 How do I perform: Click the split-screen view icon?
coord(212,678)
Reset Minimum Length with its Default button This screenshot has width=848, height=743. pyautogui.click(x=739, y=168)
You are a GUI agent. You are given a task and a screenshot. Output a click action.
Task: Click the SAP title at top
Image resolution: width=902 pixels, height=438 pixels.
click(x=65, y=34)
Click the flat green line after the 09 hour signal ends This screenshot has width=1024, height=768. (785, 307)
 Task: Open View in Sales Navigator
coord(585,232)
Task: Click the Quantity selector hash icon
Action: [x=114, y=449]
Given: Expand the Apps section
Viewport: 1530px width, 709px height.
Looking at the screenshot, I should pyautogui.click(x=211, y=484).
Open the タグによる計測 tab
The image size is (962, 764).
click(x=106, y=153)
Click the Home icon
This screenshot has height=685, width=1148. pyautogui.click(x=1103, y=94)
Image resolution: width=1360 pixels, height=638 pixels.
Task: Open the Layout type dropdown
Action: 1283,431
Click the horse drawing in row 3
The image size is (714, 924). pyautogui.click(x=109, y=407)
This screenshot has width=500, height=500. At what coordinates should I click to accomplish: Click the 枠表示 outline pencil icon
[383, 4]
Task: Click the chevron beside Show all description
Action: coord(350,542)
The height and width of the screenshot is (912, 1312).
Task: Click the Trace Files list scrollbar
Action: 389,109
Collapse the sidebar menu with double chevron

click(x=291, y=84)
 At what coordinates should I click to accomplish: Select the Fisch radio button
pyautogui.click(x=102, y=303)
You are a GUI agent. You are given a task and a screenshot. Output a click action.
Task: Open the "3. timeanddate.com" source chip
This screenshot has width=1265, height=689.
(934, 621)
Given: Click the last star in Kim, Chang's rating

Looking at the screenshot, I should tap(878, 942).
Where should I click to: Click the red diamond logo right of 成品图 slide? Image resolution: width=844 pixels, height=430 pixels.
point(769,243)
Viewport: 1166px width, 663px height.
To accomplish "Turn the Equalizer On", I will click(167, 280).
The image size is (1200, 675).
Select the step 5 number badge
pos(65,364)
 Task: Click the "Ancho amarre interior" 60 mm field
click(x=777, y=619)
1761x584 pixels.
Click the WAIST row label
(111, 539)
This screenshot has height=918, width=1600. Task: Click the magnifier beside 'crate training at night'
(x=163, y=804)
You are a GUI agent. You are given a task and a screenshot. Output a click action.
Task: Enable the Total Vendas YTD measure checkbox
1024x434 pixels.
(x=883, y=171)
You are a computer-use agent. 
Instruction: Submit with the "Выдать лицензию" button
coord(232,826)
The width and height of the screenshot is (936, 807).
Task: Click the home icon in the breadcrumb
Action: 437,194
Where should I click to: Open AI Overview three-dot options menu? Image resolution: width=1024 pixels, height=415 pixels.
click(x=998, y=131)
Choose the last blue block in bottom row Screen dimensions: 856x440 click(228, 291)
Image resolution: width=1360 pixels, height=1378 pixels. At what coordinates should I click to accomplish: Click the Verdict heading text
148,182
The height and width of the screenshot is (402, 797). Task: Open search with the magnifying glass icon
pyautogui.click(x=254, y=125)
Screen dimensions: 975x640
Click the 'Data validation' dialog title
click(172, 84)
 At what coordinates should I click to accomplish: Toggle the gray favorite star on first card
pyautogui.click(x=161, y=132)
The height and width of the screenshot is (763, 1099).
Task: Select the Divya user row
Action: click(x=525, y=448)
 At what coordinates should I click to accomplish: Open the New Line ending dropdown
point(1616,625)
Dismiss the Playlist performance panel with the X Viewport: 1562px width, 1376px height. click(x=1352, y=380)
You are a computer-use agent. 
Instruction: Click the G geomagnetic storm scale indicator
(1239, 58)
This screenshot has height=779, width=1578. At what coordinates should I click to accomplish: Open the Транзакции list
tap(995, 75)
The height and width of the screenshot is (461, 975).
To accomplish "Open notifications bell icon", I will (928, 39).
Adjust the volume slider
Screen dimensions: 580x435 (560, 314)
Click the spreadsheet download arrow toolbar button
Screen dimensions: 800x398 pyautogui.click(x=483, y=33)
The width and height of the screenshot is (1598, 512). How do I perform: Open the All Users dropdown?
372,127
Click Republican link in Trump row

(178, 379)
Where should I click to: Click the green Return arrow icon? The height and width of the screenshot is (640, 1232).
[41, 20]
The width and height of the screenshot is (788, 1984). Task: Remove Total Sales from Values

== EXERCISE INSTRUCTIONS ==
For each line above that includes the word "Total", make a copy of that line.

== ANSWER SECTION ==
Task: Enable the Total Vendas YTD measure checkbox
The width and height of the screenshot is (788, 1984). Task: Remove Total Sales from Values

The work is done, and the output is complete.